According to diplomatic sources, one of Davutoglu's demands is visa-free travel inside the Schengen for Turkish citizens, starting from June this year. Currently, this measure is up for a review in October, with no guarantee that it will be approved.
Turkey is dramatically raising the stakes, with diplomatic sources saying that Ankara is now demanding €20 billion in EU funding, but will offer to take back all non-Syrian refugees from Europe in return.
“It’s going to be a proper Turkish bazaar - first we will throw our hands up in the air expressing shock about Turkey’s demands," the insider from the EU side of the table told the agency.
“Then we’ll offer to meet a tiny, tiny, tiny part of what they want. And then we’ll see how the bargaining goes from there.”
More inside info about Turkey's proposals from diplomats inside the negotiating room.
Turkish Prime Minister Ahmet Davutoglu said that he is ready to propose a fundamentally overhauled plan for overcoming the refugee crisis that is overwhelming both the EU and Turkey.
"We are presenting a new idea today to seriously tackle and solve this problem. This proposal involves several new elements," he told the media, without elaborating.
The summit is now expected to last well into the evening, with any statement expected after dinner.
EU foreign policy chief Federica Mogherini has urged Ankara to desist from its intensifying conflict with its Kurdish minority.

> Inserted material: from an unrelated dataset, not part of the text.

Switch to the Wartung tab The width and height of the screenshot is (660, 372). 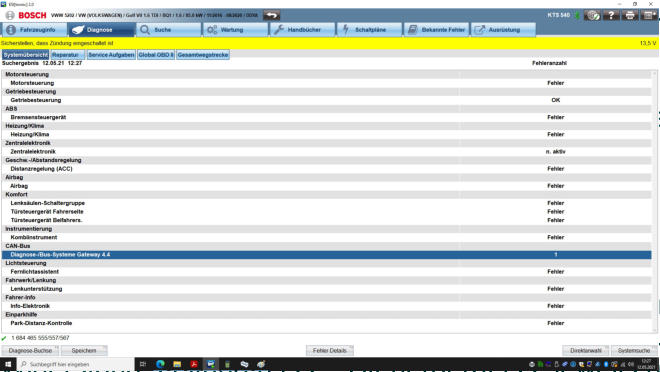235,30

"The European Union recognizes that the PKK is a terrorist organisation but there is the need to reengage, from the Turkish authorities’ side, with the Kurdish political representatives - the ones that express their positions in a peaceful way - inside the institutions, to give a perspective to the Kurdish issue inside the country,” she told the media outside the conference hall.

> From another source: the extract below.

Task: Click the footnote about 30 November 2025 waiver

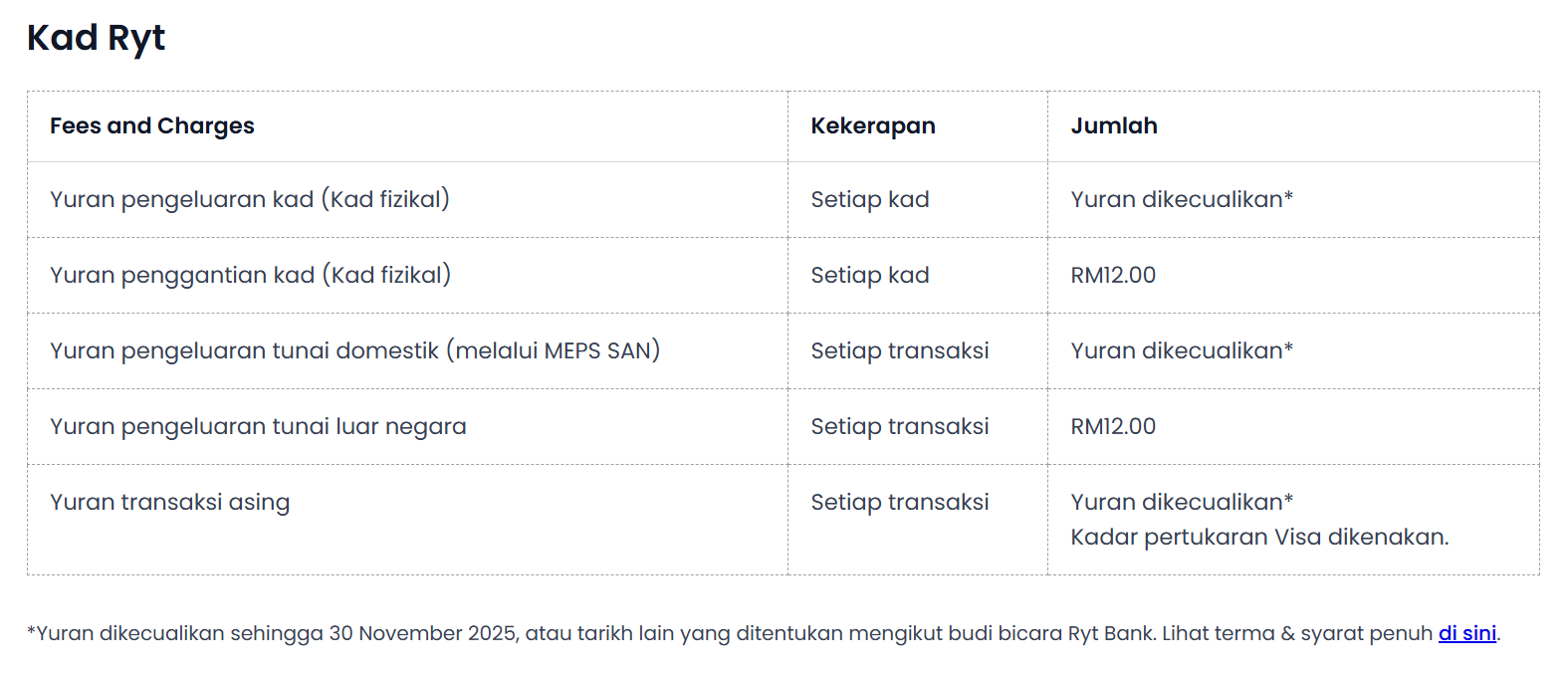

Latest photos from the summit, courtesy of Turkey's EU relations minister.
Turkish Prime Minister Ahmet Davutoglu and Greek Prime Minister Alexis Tsipras, the leaders of the two countries through which most of the refugees have to go through to make it into the rest of Europe, held a separate bilateral meeting on the sidelines of the summit.

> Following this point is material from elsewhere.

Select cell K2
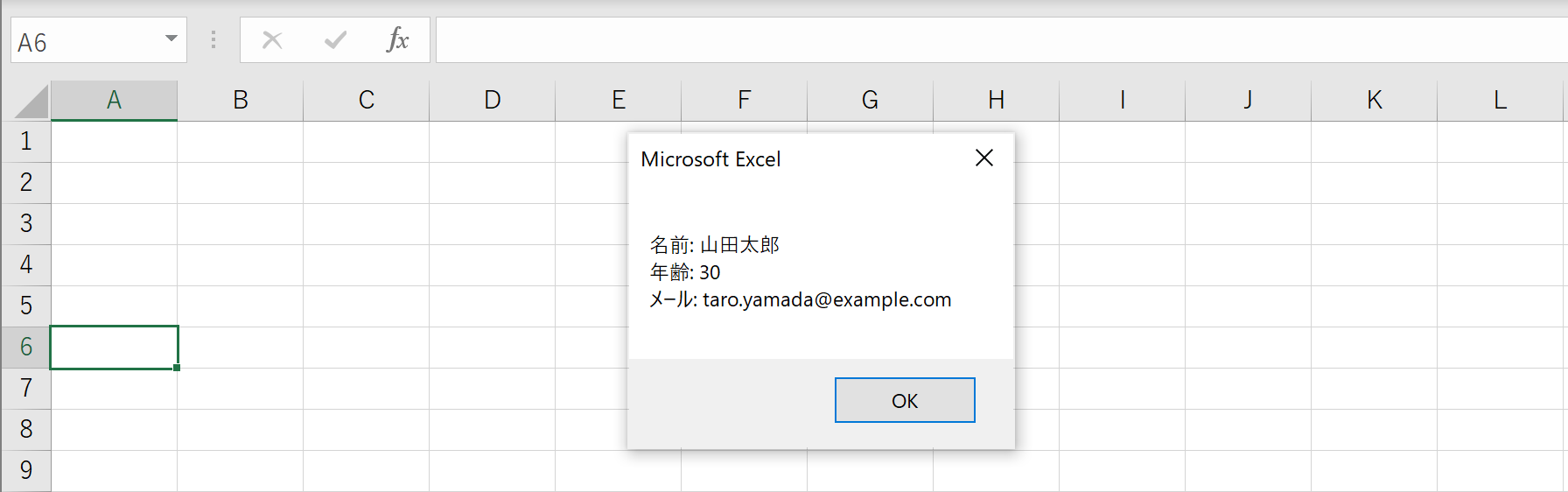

Turkish President Tayyip Recep Erdogan says he is relying on Europe to finally hand over the much-touted €3 billion to help the country handle the refugee influx from Syria and Iraq, following the Brussels summit.
"We already spent $10 billion for 3 million people. They promised to give us €3 billion, four months have passed since then. The prime minister is in Brussels right now. I hope he returns with that money, the €3 billion," Erdogan said on national television.
Arriving at the EU-Turkey refugee crisis summit, French President Francois Hollande, commenting on the seizure of the Zaman daily, said: "Cooperating with Turkey doesn't mean we should not be extremely vigilant about press freedom. And I am!"
Turkey will do everything possible to tackle illegal migration in the Aegean Sea, but will not be able to eliminate the crossings completely, a spokesman for Prime Minister Ahmet Davutoglu said.
"Everybody knows what the Aegean looks like and it is not possible for any country to stop all migrants. But that doesn't mean we won't do everything we can," the spokesman told Reuters on the sidelines of the EU-Turkey summit in Brussels.
The spokesman said a meeting between Davutoglu, Dutch Prime Minister Mark Rutte and German Chancellor Angela Merkel on the eve of the summit was "very fruitful," but did not elaborate.
Kurdish protesters have used the meeting as an opportunity to vent their feelings about what they regard as a campaign of persecution against them inside the country.
Chancellor Merkel and Prime Minister Davutoglu discussed media freedoms on Sunday, following the police raid on the offices of the Zaman newspaper in Istanbul, deputy government spokeswoman Christiane Wirtz said.
"You can assume that this topic was on the agenda during the most recent talks between the chancellor and the Turkish prime minister," she told a government news conference.
"Press freedom has very great significance to the German government," she added.
Relations between Brussels and Ankara "are important and difficult," president of the European Parliament Martin Schulz said on arrival at the summit. He also said he had told PM Davutoglu that the freedom of press issue was important for the EU.